§ Task objective:
Could you put each line of the listing below into a Markdown table with the columns Row and Line, giving every row a number and leaving out blank lines?

§ Recorded data:
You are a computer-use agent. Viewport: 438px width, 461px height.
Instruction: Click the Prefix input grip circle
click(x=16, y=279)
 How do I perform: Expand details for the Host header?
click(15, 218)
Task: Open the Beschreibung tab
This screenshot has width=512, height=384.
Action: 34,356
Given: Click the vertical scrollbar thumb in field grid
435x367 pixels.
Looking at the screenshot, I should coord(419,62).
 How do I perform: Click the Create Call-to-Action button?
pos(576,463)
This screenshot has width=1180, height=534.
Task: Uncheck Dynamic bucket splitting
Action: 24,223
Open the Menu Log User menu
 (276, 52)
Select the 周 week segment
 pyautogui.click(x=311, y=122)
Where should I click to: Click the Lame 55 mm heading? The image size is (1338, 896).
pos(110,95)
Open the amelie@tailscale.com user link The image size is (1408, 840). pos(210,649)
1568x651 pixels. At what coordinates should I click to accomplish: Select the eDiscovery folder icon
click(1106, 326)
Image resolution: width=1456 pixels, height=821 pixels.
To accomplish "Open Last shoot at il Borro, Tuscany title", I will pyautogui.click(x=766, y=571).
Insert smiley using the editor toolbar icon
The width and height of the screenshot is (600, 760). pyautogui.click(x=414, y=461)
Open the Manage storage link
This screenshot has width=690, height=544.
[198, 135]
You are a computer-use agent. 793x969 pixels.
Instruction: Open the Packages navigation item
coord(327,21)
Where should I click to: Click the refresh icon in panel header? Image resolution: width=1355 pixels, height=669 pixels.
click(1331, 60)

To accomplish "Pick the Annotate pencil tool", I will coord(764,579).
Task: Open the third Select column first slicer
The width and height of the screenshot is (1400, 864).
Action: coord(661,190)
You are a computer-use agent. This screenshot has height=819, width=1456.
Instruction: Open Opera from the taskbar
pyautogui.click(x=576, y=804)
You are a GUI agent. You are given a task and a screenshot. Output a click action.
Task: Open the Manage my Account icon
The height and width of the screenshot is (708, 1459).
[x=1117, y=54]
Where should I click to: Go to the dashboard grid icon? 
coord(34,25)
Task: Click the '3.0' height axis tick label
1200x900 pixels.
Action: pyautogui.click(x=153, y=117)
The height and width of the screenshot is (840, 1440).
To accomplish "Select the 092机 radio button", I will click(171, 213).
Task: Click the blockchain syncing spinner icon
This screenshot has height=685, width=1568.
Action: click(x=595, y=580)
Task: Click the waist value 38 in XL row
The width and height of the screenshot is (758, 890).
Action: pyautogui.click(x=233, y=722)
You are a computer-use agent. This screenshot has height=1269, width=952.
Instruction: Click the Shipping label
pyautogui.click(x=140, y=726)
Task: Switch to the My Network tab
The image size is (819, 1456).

§ Worked solution:
| Row | Line |
|---|---|
| 1 | You are a computer-use agent. Viewport: 438px width, 461px height. |
| 2 | Instruction: Click the Prefix input grip circle |
| 3 | click(x=16, y=279) |
| 4 |  How do I perform: Expand details for the Host header? |
| 5 | click(15, 218) |
| 6 | Task: Open the Beschreibung tab |
| 7 | This screenshot has width=512, height=384. |
| 8 | Action: 34,356 |
| 9 | Given: Click the vertical scrollbar thumb in field grid |
| 10 | 435x367 pixels. |
| 11 | Looking at the screenshot, I should coord(419,62). |
| 12 |  How do I perform: Click the Create Call-to-Action button? |
| 13 | pos(576,463) |
| 14 | This screenshot has width=1180, height=534. |
| 15 | Task: Uncheck Dynamic bucket splitting |
| 16 | Action: 24,223 |
| 17 | Open the Menu Log User menu |
| 18 |  (276, 52) |
| 19 | Select the 周 week segment |
| 20 |  pyautogui.click(x=311, y=122) |
| 21 | Where should I click to: Click the Lame 55 mm heading? The image size is (1338, 896). |
| 22 | pos(110,95) |
| 23 | Open the amelie@tailscale.com user link The image size is (1408, 840). pos(210,649) |
| 24 | 1568x651 pixels. At what coordinates should I click to accomplish: Select the eDiscovery folder icon |
| 25 | click(1106, 326) |
| 26 | Image resolution: width=1456 pixels, height=821 pixels. |
| 27 | To accomplish "Open Last shoot at il Borro, Tuscany title", I will pyautogui.click(x=766, y=571). |
| 28 | Insert smiley using the editor toolbar icon |
| 29 | The width and height of the screenshot is (600, 760). pyautogui.click(x=414, y=461) |
| 30 | Open the Manage storage link |
| 31 | This screenshot has width=690, height=544. |
| 32 | [198, 135] |
| 33 | You are a computer-use agent. 793x969 pixels. |
| 34 | Instruction: Open the Packages navigation item |
| 35 | coord(327,21) |
| 36 | Where should I click to: Click the refresh icon in panel header? Image resolution: width=1355 pixels, height=669 pixels. |
| 37 | click(1331, 60) |
| 38 | To accomplish "Pick the Annotate pencil tool", I will coord(764,579). |
| 39 | Task: Open the third Select column first slicer |
| 40 | The width and height of the screenshot is (1400, 864). |
| 41 | Action: coord(661,190) |
| 42 | You are a computer-use agent. This screenshot has height=819, width=1456. |
| 43 | Instruction: Open Opera from the taskbar |
| 44 | pyautogui.click(x=576, y=804) |
| 45 | You are a GUI agent. You are given a task and a screenshot. Output a click action. |
| 46 | Task: Open the Manage my Account icon |
| 47 | The height and width of the screenshot is (708, 1459). |
| 48 | [x=1117, y=54] |
| 49 | Where should I click to: Go to the dashboard grid icon?  |
| 50 | coord(34,25) |
| 51 | Task: Click the '3.0' height axis tick label |
| 52 | 1200x900 pixels. |
| 53 | Action: pyautogui.click(x=153, y=117) |
| 54 | The height and width of the screenshot is (840, 1440). |
| 55 | To accomplish "Select the 092机 radio button", I will click(171, 213). |
| 56 | Task: Click the blockchain syncing spinner icon |
| 57 | This screenshot has height=685, width=1568. |
| 58 | Action: click(x=595, y=580) |
| 59 | Task: Click the waist value 38 in XL row |
| 60 | The width and height of the screenshot is (758, 890). |
| 61 | Action: pyautogui.click(x=233, y=722) |
| 62 | You are a computer-use agent. This screenshot has height=1269, width=952. |
| 63 | Instruction: Click the Shipping label |
| 64 | pyautogui.click(x=140, y=726) |
| 65 | Task: Switch to the My Network tab |
| 66 | The image size is (819, 1456). |